# Holy Crap Not Holy Smokes!



## Mattuk (Oct 16, 2010)

Lost for words!

http://www.myholysmoke.com/


----------



## hassell (Feb 9, 2010)

Shot out over a marsh or the mountains or sent to outer space are one of many options nowadays, leaving this world with a bang is the latest fad!!!!!


----------



## bones44 (Jan 7, 2011)

I saw a similar article somewhere a few weeks ago. I told my wife that I'd like to do something like that as she knows my wishes to be cremated. Didn't go over too well. I thinks it's a cool idea and kinda nutty all at the same time. I've never been known to conform anyway.


----------



## bar-d (Feb 3, 2010)

Well, I have seen just about everything now. Next thing you know, someone will want to put your ashes in a bag of deer corn.


----------



## Helmet_S (Mar 18, 2010)

Did you guys see the prices on that stuff. $850 plus cost of manufacturers cost of components for either 250 shot shell, 100 rifle cartridges, or 250 handgun cartridges. That is ridiculous.

I agree though that this is kind of a cool nutty way to go out with a bang.


----------



## Bigdrowdy1 (Jan 29, 2010)

Gives a whole new meaning to recycled brASS!!!


----------



## Mattuk (Oct 16, 2010)

Tom man Rodney!


----------



## youngdon (Mar 10, 2010)

Bigdrowdy1 said:


> Gives a whole new meaning to recycled brASS!!!

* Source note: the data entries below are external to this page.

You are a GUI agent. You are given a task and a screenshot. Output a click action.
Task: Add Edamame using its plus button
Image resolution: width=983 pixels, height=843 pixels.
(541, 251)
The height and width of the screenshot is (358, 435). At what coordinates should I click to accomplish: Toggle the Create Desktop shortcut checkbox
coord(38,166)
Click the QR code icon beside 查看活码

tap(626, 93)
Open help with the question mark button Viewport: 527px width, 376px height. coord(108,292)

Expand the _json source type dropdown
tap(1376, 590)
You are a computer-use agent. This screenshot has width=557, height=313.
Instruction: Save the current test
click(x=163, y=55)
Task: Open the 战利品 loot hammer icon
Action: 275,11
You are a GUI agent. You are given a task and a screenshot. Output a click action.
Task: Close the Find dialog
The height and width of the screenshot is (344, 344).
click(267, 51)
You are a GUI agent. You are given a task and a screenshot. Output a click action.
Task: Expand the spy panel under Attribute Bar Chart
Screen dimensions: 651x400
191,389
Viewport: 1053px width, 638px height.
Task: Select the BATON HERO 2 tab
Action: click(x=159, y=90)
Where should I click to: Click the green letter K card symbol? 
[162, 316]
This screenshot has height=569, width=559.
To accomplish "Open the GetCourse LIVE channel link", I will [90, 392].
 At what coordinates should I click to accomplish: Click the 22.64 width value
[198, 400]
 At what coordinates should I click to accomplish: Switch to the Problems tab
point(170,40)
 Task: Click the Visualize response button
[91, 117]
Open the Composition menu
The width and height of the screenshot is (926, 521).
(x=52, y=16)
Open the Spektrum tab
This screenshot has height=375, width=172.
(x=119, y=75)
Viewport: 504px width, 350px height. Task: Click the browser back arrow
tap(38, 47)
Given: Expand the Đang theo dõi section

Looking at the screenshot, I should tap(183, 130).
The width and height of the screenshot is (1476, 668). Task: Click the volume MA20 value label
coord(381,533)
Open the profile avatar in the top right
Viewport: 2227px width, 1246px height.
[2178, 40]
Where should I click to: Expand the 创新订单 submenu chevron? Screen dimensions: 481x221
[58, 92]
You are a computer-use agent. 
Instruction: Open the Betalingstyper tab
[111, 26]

LOL Good to see you back Rodney.


----------



## Bigdrowdy1 (Jan 29, 2010)

Good to be able to be here Sir!!!!


----------



## youngdon (Mar 10, 2010)

Geez man are you still at work ??


----------



## Bigdrowdy1 (Jan 29, 2010)

No but did just get home. Salvaged an old system out of the garage and back online at the house.


----------



## youngdon (Mar 10, 2010)

Good for you !


----------



## Bigdrowdy1 (Jan 29, 2010)

Chris got me lined out and was able to get back on with my original self.


----------